The Laundromat Review - A light take on the scandal that shook the world

The Laundromat Review - A light take on the scandal that shook the world

The Panama papers scandal had shaken the entire world. The names involved in the money-laundering and holding offshore accounts, black money...to name a few, involved some of the who's who of the celebrity world. But nevertheless, pretty soon the scandal died down as the media stopped reporting it. But did it really die down? “The Laundromat” recounts dramatized events about the Panama Papers, a 2015 data leak that connected hundreds of public figures and elites from 200 countries to an obscure Panamanian law firm, Mossack Fonseca. Steven Soderbergh, the director chooses to explain the international political scandal from his own perspective. The story is narrated by Jürgen Mossack and Ramón Fonseca (played by Gary Oldman and Antonio Banderas), who guide us to the complicated regulatory and economic matters that enabled massively wealthy individuals to evade taxes by hiding their money in offshore accounts. The Laundromat aims to throw light on loopholes in various countries’ tax codes that are being exploited by the rich and elite and how they affected ordinary people — like a woman named Ellen (Meryl Streep) who loses her husband in a tour boat accident. Ellen's insurance settlement from her husband's death leads her down a rabbit hole of tax schemes and fake companies. The film's other stellar cast includes Streep, Oldman, Banderas, James Cromwell, Sharon Stone, David Schwimmer, Matthias Schoenaerts, Will Forte, Chris Parnell, Jeffrey Wright, Rosalind Chao, Nonso Anozie, and many more. Clearly, the film belongs to Streep. She remains a star, captivating as she argues with a real estate agent in an empty Las Vegas condo or sprays an office with buckshot in a lopsided fantasy sequence.
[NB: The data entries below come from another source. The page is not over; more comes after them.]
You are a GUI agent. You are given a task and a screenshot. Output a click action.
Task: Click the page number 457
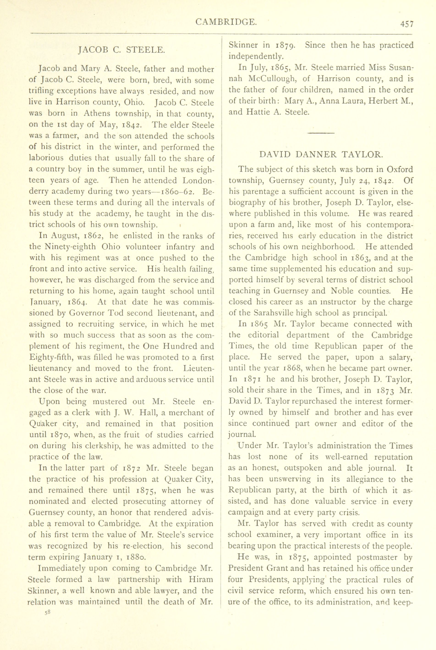(407, 24)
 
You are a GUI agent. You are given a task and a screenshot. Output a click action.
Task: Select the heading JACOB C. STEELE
(122, 50)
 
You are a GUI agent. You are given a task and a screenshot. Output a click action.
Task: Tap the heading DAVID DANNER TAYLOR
(321, 155)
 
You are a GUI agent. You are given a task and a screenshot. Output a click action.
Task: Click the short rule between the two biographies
(321, 133)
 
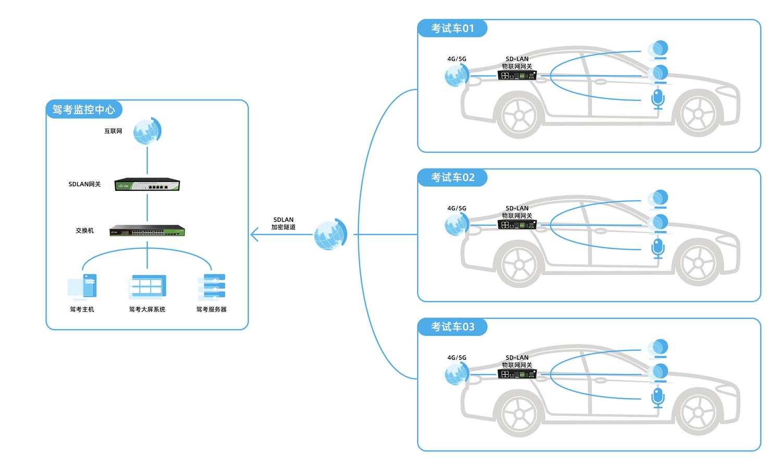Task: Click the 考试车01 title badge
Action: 452,29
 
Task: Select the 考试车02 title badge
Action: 452,178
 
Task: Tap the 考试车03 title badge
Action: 452,327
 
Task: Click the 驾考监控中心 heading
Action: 83,110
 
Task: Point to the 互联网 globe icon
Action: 147,131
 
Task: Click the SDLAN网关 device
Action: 147,185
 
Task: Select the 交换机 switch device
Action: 148,231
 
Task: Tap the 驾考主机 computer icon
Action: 82,287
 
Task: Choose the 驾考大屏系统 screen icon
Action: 147,287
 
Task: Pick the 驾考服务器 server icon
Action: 212,287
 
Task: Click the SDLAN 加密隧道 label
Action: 283,223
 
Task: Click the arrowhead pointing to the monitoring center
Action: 253,234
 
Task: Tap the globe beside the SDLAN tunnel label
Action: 331,234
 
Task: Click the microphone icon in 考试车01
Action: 658,99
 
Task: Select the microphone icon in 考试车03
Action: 658,398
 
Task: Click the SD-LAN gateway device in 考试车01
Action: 517,76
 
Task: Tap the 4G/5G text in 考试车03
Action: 457,358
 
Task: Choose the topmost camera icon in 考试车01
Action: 657,50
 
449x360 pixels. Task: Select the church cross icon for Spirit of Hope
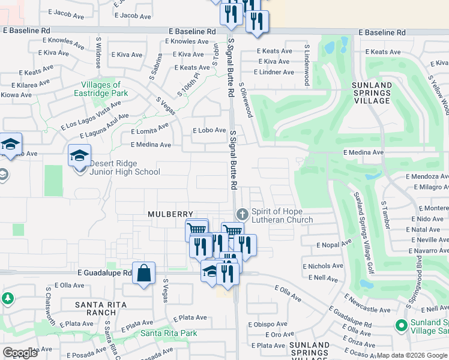point(242,214)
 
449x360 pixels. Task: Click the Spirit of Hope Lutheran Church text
point(282,216)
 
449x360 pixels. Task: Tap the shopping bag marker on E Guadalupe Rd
point(144,274)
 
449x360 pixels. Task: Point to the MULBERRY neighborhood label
point(171,214)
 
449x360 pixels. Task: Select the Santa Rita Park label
point(169,333)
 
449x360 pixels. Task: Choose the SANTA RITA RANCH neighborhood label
point(101,308)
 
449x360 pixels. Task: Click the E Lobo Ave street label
point(209,130)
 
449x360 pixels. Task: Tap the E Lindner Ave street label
point(274,72)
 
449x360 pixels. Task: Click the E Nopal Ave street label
point(334,244)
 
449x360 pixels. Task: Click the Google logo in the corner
point(20,353)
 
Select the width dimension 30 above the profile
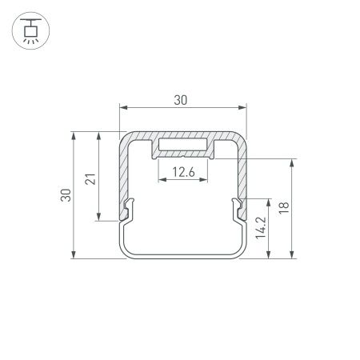point(182,99)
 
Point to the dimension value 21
point(91,178)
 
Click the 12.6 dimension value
point(182,170)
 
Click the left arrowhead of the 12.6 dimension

True at some junctures in the film, you might get befuddled, but the film is thoroughly entertaining even though it chooses to explain completely boring and insipid concepts of tax-evasion. I had to google terms like capital gains to get a better understanding of the concept shown in the film, but nevertheless, The Laundromat is an entertaining watch. Soderbergh tries to maintain a balance between the light and heavy themes of the film.